Requirement: Extract verbatim every line from the one containing "The height and" to the final line of the records below, inclusive, and exclude all pictures.

Records from a data source
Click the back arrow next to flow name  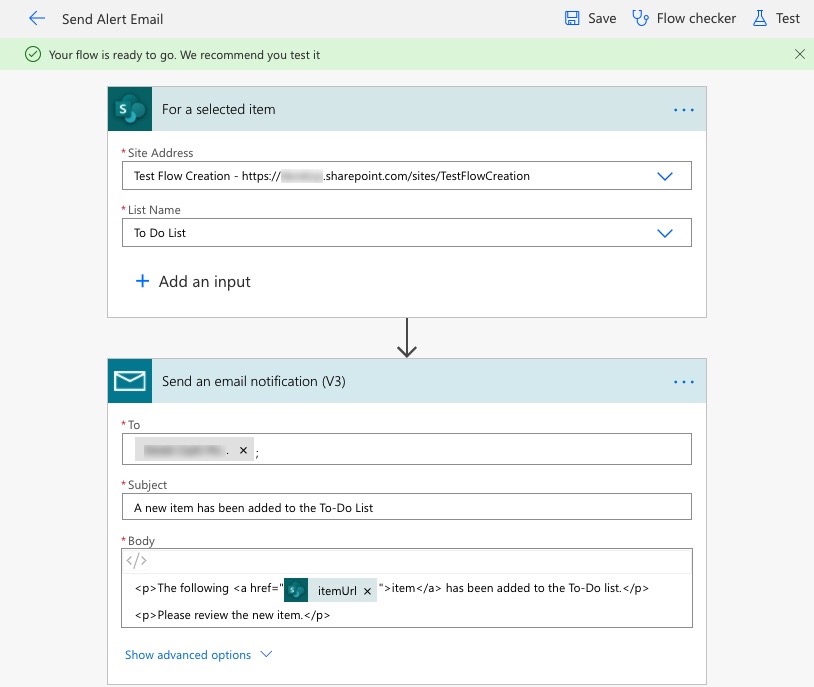pos(37,18)
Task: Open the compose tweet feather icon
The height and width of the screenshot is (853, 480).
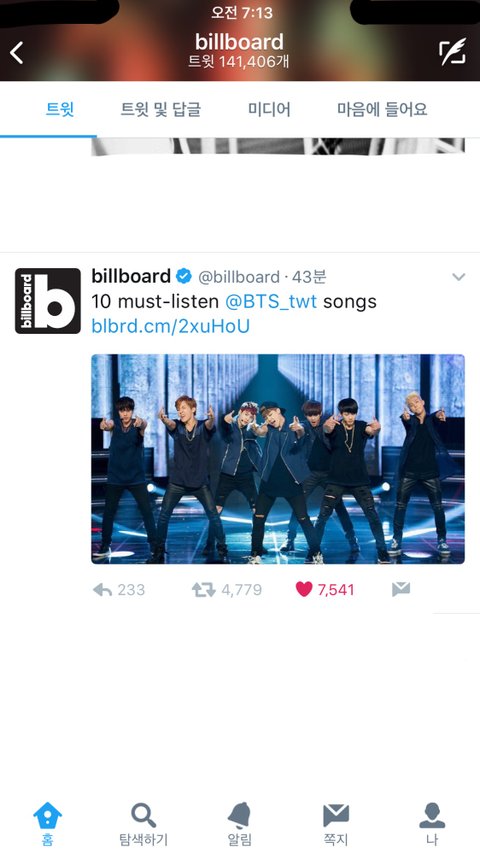Action: (453, 52)
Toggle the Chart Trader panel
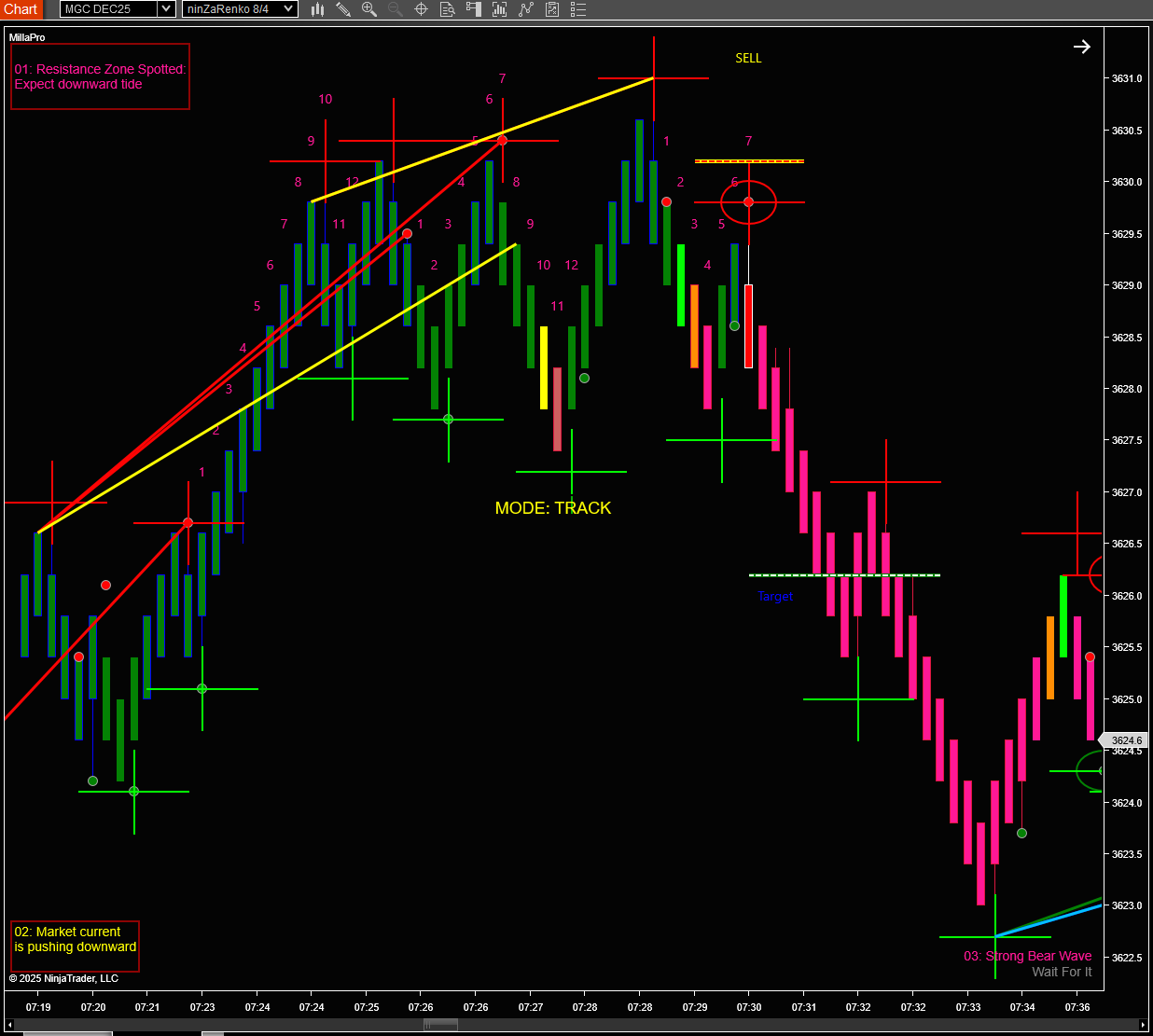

Solution to this problem:
The height and width of the screenshot is (853, 480).
Action: (453, 52)
Toggle the Chart Trader panel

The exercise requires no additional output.